PhoneHarness:透過混合GUI、CLI與工具操作來操控手機使用代理
PhoneHarness: Harnessing Phone-Use Agents through Mixed GUI, CLI, and Tool Actions
June 12, 2026
作者: Chenxin Li, Zhengyao Fang, Zhengyang Tang, Pengyuan Lyu, Xingran Zhou, Xin Lai, Fei Tang, Liang Wu, Yiduo Guo, Weinong Wang, Junyi Li, Yi Zhang, Yang Ding, Huawen Shen, Sunqi Fan, Shangpin Peng, Zheng Ruan, Anran Zhang, Benyou Wang, Chengquan Zhang, Han Hu
cs.AI
摘要
手機代理程式日益被期望能完成實際的行動工作流程,而非僅預測下一個螢幕動作。然而,目前多數行動代理程式文獻仍主要將代理程式評估為GUI控制器,即觀察螢幕、發出點擊與滑動指令,並根據目標應用狀態進行評分。實際的手機使用任務範圍更廣:它們需要決定何時使用應用GUI、裝置端指令或結構化工具,同時留下證據證明預期的副作用確實發生。我們引進PhoneHarness,一個混合動作基準測試與執行框架,用於研究在可驗證的行動工作流程中的手機使用代理程式。PhoneHarness透過GUI、CLI與主機端工具動作執行裝置端的代理程式循環,結合確定性動作路由、有限GUI委派與可稽核的執行軌跡。其基準測試PhoneHarness Bench評估代理程式是否能完成具可觀察副作用的任務,而非僅產生看似合理的最终答案。在已註釋的評估劃分中,PhoneHarness達到75.0%的通過率,比最強的非PhoneHarness設定高出12.9個百分點。因此,PhoneHarness與PhoneHarness Bench扮演著不同但相互依存的角色:框架使混合手機工作流程可執行,而基準測試則衡量代理程式能否可靠且安全地使用該框架。
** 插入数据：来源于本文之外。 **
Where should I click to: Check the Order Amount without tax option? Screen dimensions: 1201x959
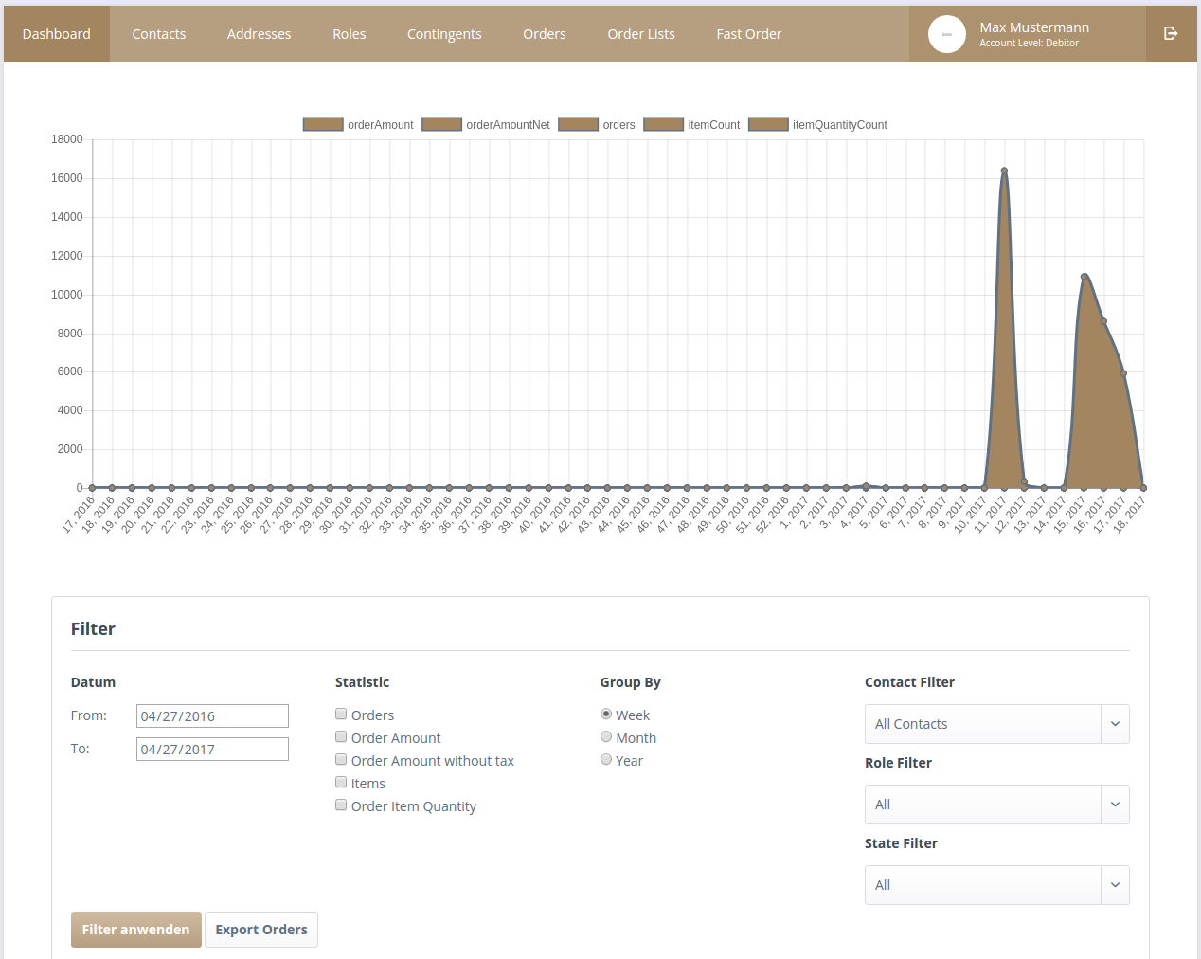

我們的研究結果顯示,可靠的手機自動化取決於動作表面路由與可驗證的執行,而非僅視覺上的GUI控制。
English
Phone agents are increasingly expected to complete real mobile workflows rather than merely predict the next screen action. However, much of the current mobile-agent literature still evaluates agents primarily as GUI controllers that observe a screen, emit taps and swipes, and are scored by target app state. Real phone-use tasks are broader: they require deciding when to use app GUIs, device-side commands, or structured tools, while leaving evidence that the intended side effect actually occurred. We introduce PhoneHarness, a mixed-action benchmark and execution harness for studying phone-use agents on verifiable mobile workflows. PhoneHarness runs a device-side agent loop over GUI, CLI, and host-side tool actions, combining deterministic action routing with bounded GUI delegation and auditable execution traces. Its benchmark, PhoneHarness Bench, evaluates whether agents complete tasks with observable side effects, not only whether they produce plausible final answers. On the annotated evaluation split, PhoneHarness reaches a 75.0% pass rate, outperforming the strongest non-PhoneHarness settings by 12.9 percentage points. PhoneHarness and PhoneHarness Bench therefore play distinct but mutually dependent roles: the harness makes mixed phone workflows executable, while the benchmark measures whether agents can use that harness reliably and safely. Our findings suggest that reliable phone automation depends on action-surface routing and verifiable execution, not only visual GUI control.